C’est une chose étrange qu’il y ait encore des concerts et des spectacles au Bataclan. Comment se trouver dans un tel endroit sans avoir le cœur serré et être pris d’une angoisse complète ? Mais les Parisiens ont décidé que la vie continuait. Et elle continue donc, sans que ce terrible 13 novembre 2015 ait été oublié. L’événement dramatique est-il cependant pris en compte comme il se doit ? On peut en douter.

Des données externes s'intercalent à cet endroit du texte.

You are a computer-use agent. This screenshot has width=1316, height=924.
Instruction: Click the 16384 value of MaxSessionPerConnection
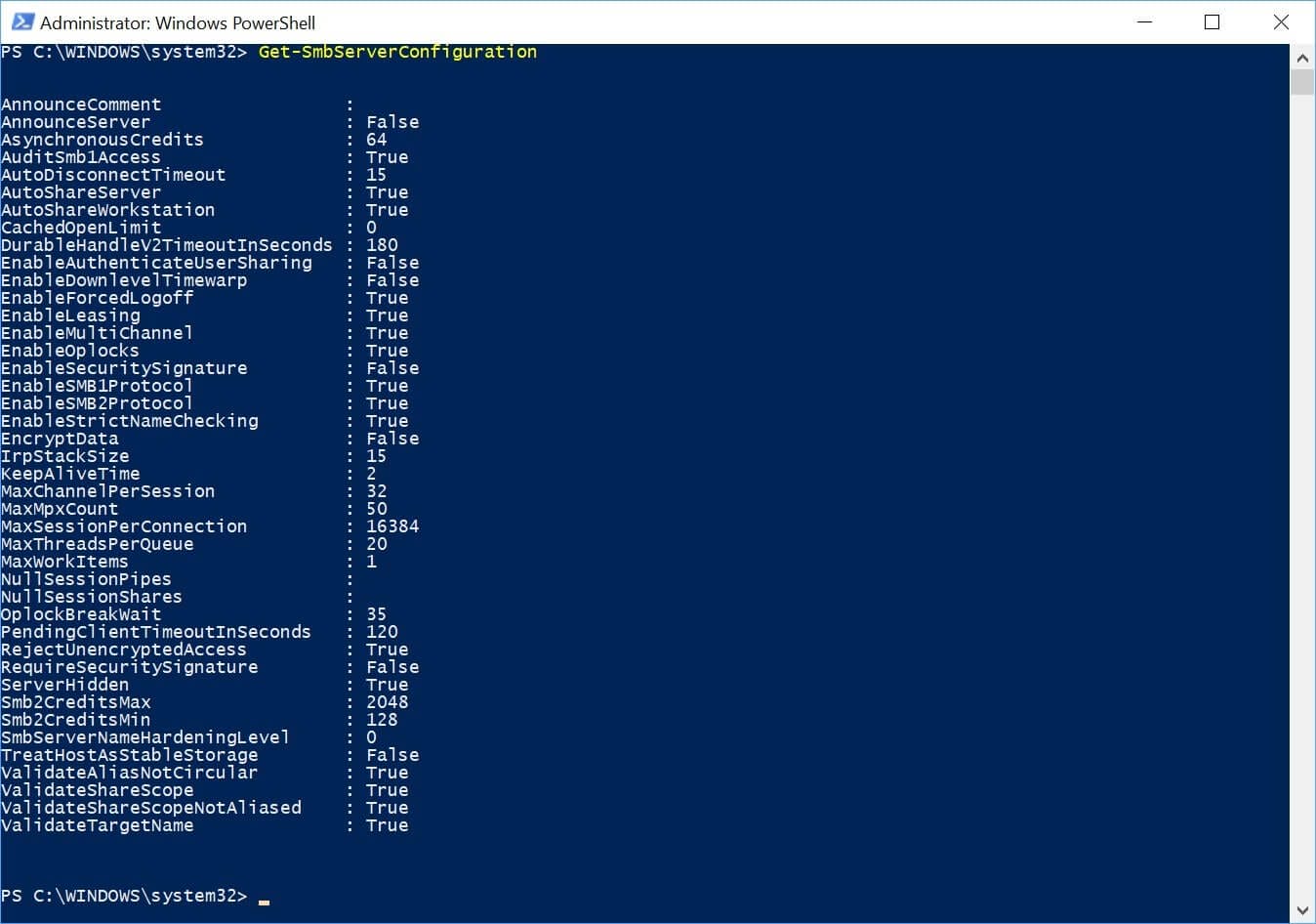coord(392,526)
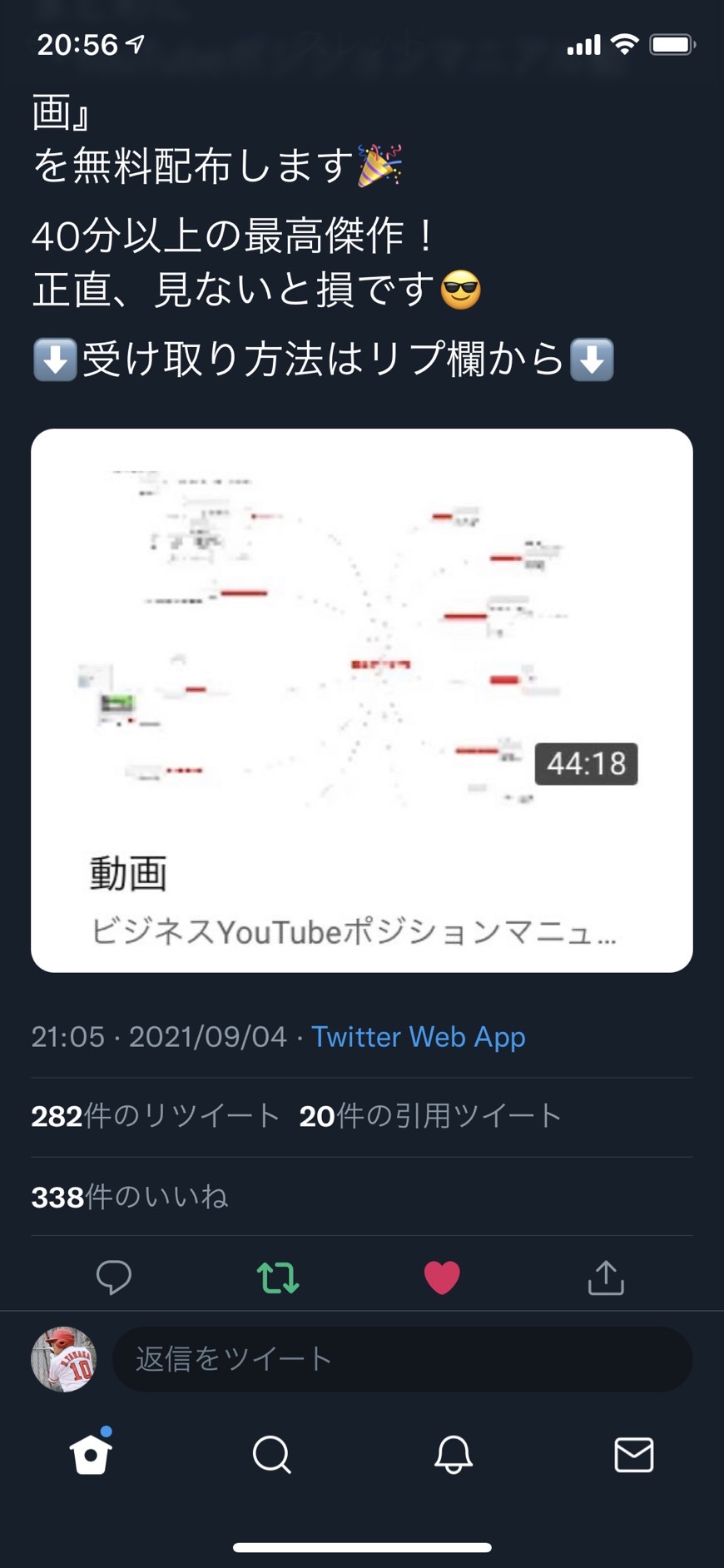Screen dimensions: 724x1568
Task: Open the Search magnifier tab
Action: [x=271, y=1455]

Le conseil de Paris vient de décider qu’il va établir un Jardin du souvenir en mémoire des victimes des attentats du 13 novembre 2015, qui avaient fait 131 morts, dont 90 au Bataclan, et 413 blessés. Étaient alors visés des gens auprès du Stade de France, à la terrasse des cafés et dans la salle de concerts même. Quatre ans après, c’est tard. Et la problématique du Bataclan reste entière. Les artistes ne veulent pas y aller, il y a des soucis importants de « rentabilité ».

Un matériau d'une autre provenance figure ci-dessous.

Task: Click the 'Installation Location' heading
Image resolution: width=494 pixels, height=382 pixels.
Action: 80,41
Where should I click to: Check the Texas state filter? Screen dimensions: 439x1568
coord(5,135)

Il y a un problème de mémoire. Mais on sait que la question est difficile : comment maintenir l’affirmation que la vie continue et se recueillir ? La ville de Paris n’a rien su gérer de tout cela. La raison en est qu’il y a de moins en moins de vrais Parisiens, la ville se vidant de ses habitants historiques avec une mentalité bien particulière. Les bobos, les hédonistes, la grande bourgeoisie et les riches étrangers qui font de Paris leur fief ne comptent en rien transporter quelque chose de culture : ils veulent consommer conformément à leur style de vie.

C’est pourquoi il faut dire les choses ici clairement : la ville de Paris a voulu pratiquement effacer le 13 novembre 2015. Elle a refusé d’intégrer cela à son histoire, afin de ne pas abîmer son image de métropole touristique et financière, économique et politique, culturelle et idéologique. Elle veut un Paris sans histoire et sans rapport avec l’Histoire.

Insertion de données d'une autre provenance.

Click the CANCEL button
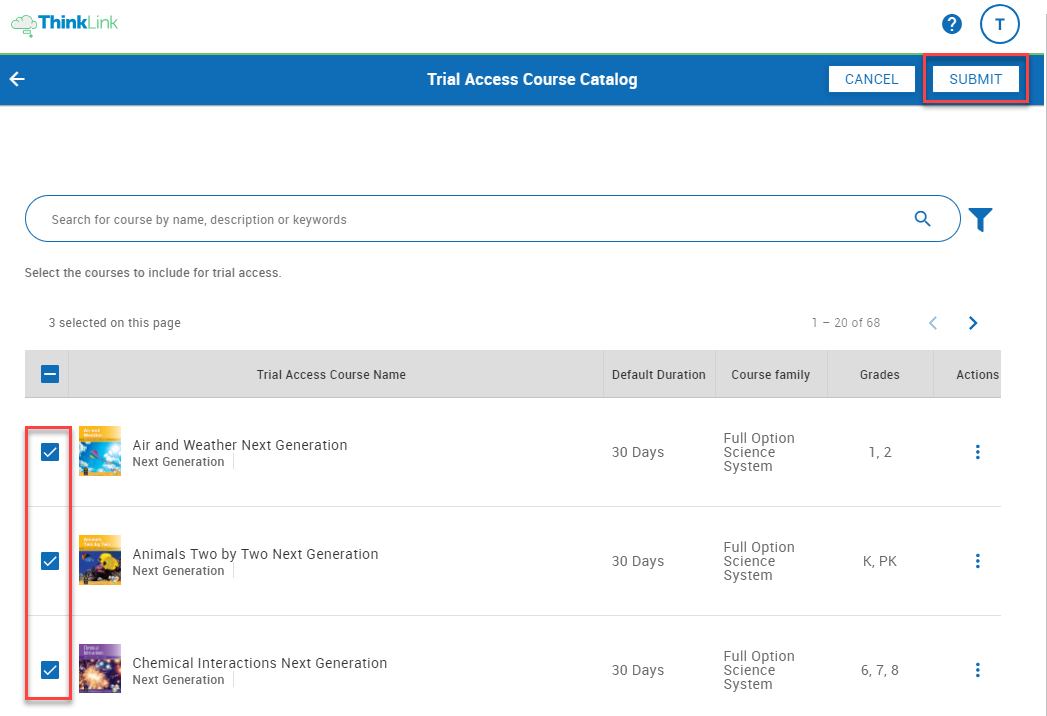pos(871,79)
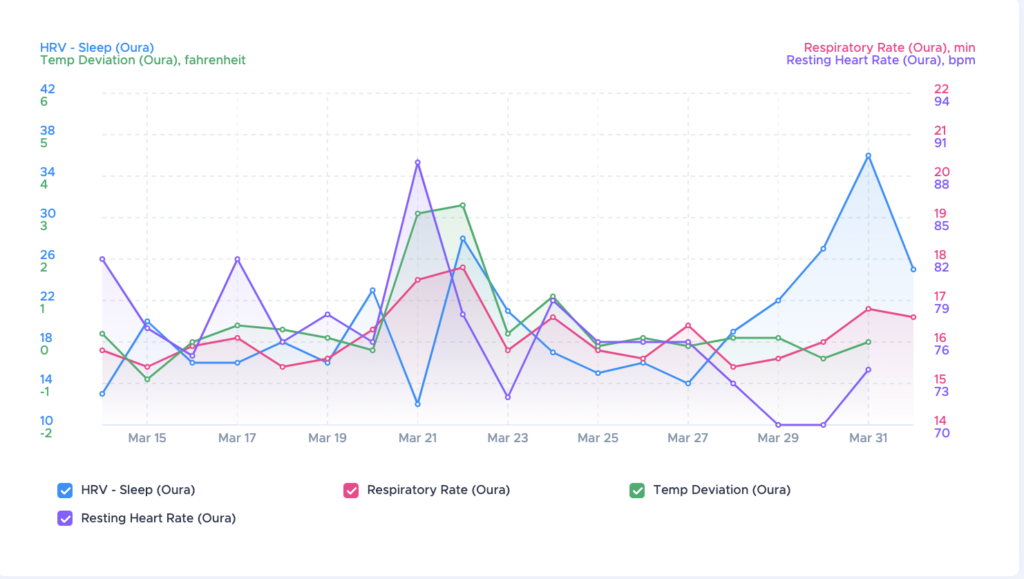The width and height of the screenshot is (1024, 579).
Task: Click the Mar 23 x-axis date label
Action: pos(507,438)
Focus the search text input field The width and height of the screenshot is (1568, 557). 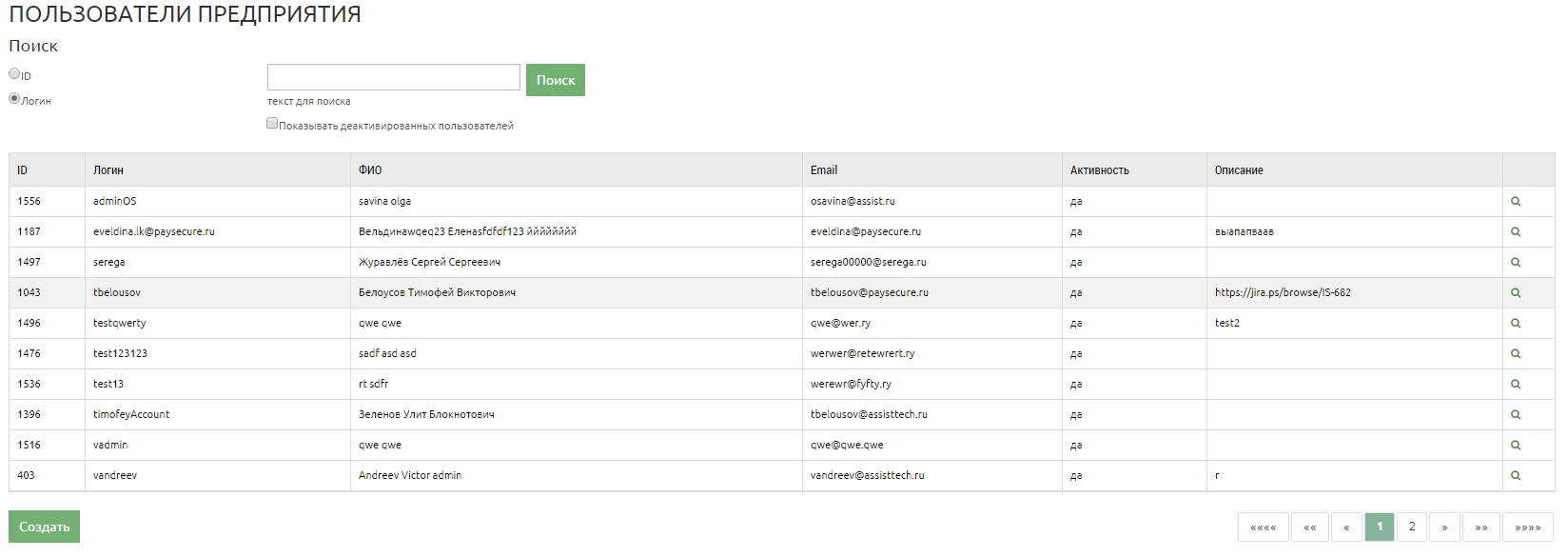point(393,77)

On a ici une profonde contradiction entre l’importance de l’événement, notamment sur le plan du vécu, et l’attitude de la ville de Paris. Et c’est un avertissement. Le capitalisme efface les mémoires, car il a besoin de consommateurs tournés uniquement vers le nouveau. Un Paris cosmopolite rempli de CSP+ ou CSP++ ne peut rien conserver du patrimoine historique de la ville. Les prochaines élections vont d’ailleurs effacer la prétention à ce qu’il y ait une « Gauche » à Paris, alors qu’en réalité il n’y a que des bobos semi-libéraux semi-écolos menant la lutte des places.

Le pire ici serait bien entendu que le Bataclan finisse par fermer ses portes. On aurait alors gâché l’occasion de le sanctuariser dès le départ. Et imaginez qu’il soit vendu et transformé, de manière assez radicale pour satisfaire les nouveaux propriétaires ? Ce serait une honte. Et c’est tout à fait possible, car l’opinion publique démocratique est de plus en plus en train de s’effacer face aux populismes.

Le Bataclan appartient d’ailleurs entièrement à Lagardère Live Entertainment, les deux codirecteurs Jules Frutos et Olivier Poubelle ayant l’année dernière vendus les 30 % de part de la société qu’ils possédaient. Le sort du Bataclan dépend donc d’un monopole. Est-ce normal ? Est-ce au capitalisme de décider ce que ce lieu doit être ? Ou bien ne faut-il pas penser, tout simplement humainement, comme Nicola Sirkis d’Indochine qui ne veut pas s’y produire, que cela doit être « un lieu de respect et de mémoire, un sanctuaire ou un monument ».

Cette dernière option est sans doute la meilleure, d’ailleurs. Y placer une exposition permanente ou quoi que ce soit de ce genre amènerait le même problème du respect du lieu. En faire un monument qui témoigne d’un événement dramatique est le plus juste, le plus conforme à une grande ville, le plus marquant dans une métropole.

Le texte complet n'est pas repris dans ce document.